**課題**
文字列「resolution」を含む行をレコードからすべて集め、一行ずつ書き写すこと。

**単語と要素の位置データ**
______________________________
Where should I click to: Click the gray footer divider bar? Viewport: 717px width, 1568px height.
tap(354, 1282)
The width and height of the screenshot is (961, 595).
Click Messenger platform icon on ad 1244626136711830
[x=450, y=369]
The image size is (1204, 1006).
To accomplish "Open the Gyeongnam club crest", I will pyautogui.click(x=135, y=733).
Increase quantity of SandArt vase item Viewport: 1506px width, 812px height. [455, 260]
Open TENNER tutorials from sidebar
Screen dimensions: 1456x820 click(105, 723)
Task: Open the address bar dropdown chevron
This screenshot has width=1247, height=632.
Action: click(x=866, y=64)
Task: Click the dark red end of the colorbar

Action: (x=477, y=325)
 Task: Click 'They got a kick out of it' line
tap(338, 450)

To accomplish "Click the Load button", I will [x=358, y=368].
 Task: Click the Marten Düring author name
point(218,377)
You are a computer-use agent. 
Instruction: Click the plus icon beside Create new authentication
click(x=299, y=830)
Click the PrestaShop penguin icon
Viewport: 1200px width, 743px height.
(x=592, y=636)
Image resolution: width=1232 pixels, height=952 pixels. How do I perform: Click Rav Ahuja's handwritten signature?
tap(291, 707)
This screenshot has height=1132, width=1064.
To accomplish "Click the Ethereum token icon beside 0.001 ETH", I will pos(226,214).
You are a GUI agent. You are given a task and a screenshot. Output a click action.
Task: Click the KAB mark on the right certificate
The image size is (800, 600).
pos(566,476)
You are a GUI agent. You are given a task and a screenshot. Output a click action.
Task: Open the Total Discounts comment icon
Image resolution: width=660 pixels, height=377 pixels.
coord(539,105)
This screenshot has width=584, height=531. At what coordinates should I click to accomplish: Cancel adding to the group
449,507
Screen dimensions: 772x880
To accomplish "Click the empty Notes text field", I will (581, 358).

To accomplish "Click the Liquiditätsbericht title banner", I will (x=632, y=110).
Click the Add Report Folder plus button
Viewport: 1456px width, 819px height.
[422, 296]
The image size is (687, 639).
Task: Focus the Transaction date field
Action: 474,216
______________________________
**作業結果**
Image resolution: width=1232 pixels, height=952 pixels. How do I perform: Click Rav Ahuja's handwritten signature?
Image resolution: width=660 pixels, height=377 pixels.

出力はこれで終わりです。